You're the ones who have the knowledge and skills to tackle some of our major problems. For example, how are we going to understand and fix the causes of the high school dropout crisis unless we have high school students' help? You're the ones who know what it's like day-to-day in our schools.
And by the way, by participating in service, or activism, or civic engagement, you can gain skills and motivations and values that will serve you in life. Students who volunteer are dramatically less likely to drop out of high school than those who don't. So the simple act of being engaged can be part of the solution to a serious social problem.
Of course, we older people must back you up, guide you, and give you opportunities for service and activism. That's the point of City Year, where we're meeting, and Generation Citizen, which has recruited you. It's the point of our work at Tufts and CIRCLE.
We may be doing this work for you, but we're certainly doing it for ourselves as well. Strengthening youth civic engagement is our way to create a better form of politics for everyone. Projects like Generation Citizen provide alternatives to the politics we are saddled with today.
In general, we treat young people as baskets of problems or potential problems. But high-quality civic education treats young people as assets and contributors. That approach models a better way of treating citizens of all ages.
In general, we see education as the job of teachers and principals in schools (public or private). It’s a specialized task to be measured by experts. Success then boils down to passing tests. But education should be a community-wide function, the process by which a whole community chooses and transmits to the next generation appropriate values, traditions, skills, practices, and cultural norms. Civic education at its best crosses the lines between schools and communities and reflects a more inclusive definition of “education.”
In general, our politics is governments-centered. Liberals want the government to accept new tasks, such as health insurance; whereas conservatives believe that problems would be mitigated if the state were shrunk.
Governments are important, but they are not the only institutions that matter. Furthermore, a state-centered view of politics leaves citizens little to do but inform themselves and vote. Generation Citizen is an example of citizen-centered politics, in which people form relationships with peers, express their interests and listen to others, and then use a range of strategies, some having little to do with the state.

» Material provided:
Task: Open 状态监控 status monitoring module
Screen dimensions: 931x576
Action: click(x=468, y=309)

...

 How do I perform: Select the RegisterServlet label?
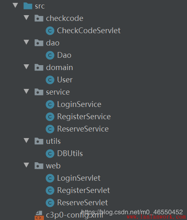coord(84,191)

==

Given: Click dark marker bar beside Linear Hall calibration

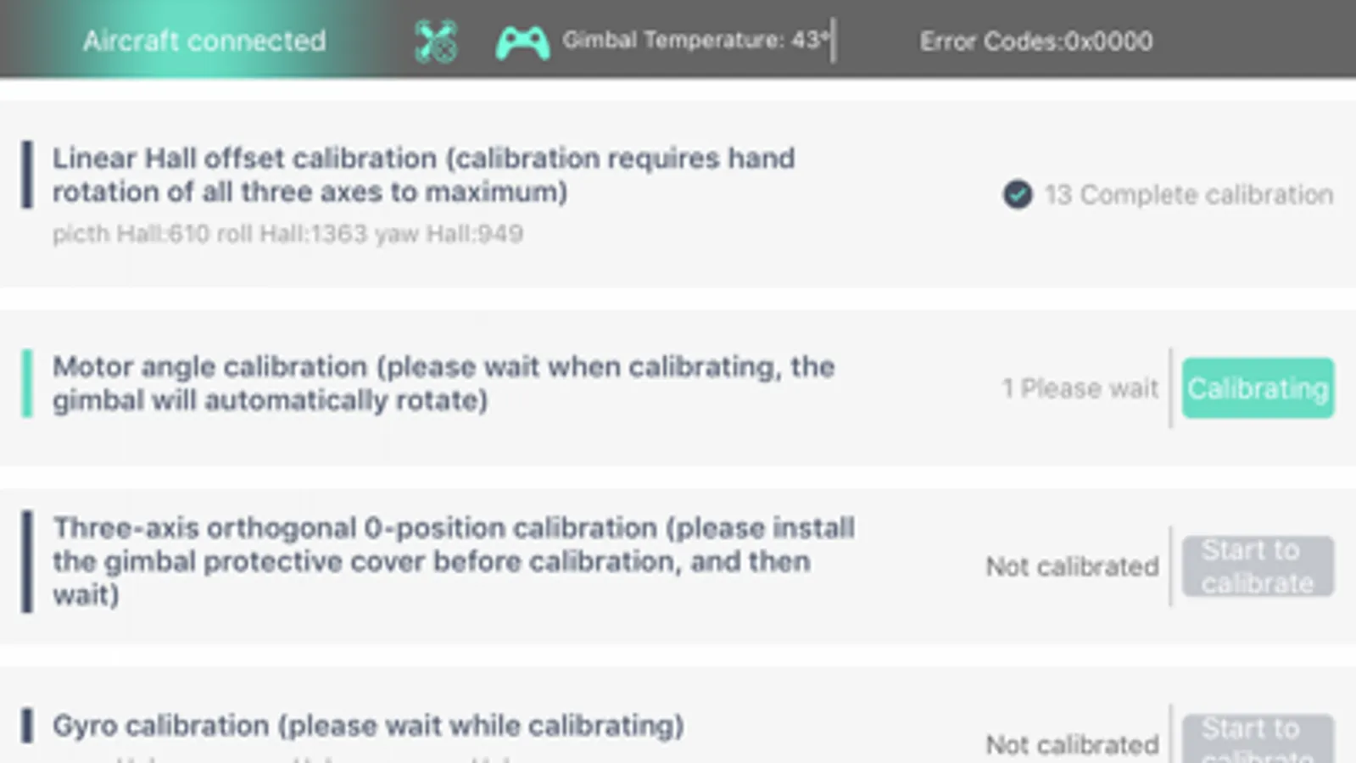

» Questions on the material:
(a) List every organization named in the text on youth civic engagement.
(b) Retype the passage of the text on youth civic engagement that begins with the words containing "Of course, we" and ends with "saddled with today.".

» Solution set:
(a) City Year, Generation Citizen, Tufts, CIRCLE

(b)
Of course, we older people must back you up, guide you, and give you opportunities for service and activism. That's the point of City Year, where we're meeting, and Generation Citizen, which has recruited you. It's the point of our work at Tufts and CIRCLE.
We may be doing this work for you, but we're certainly doing it for ourselves as well. Strengthening youth civic engagement is our way to create a better form of politics for everyone. Projects like Generation Citizen provide alternatives to the politics we are saddled with today.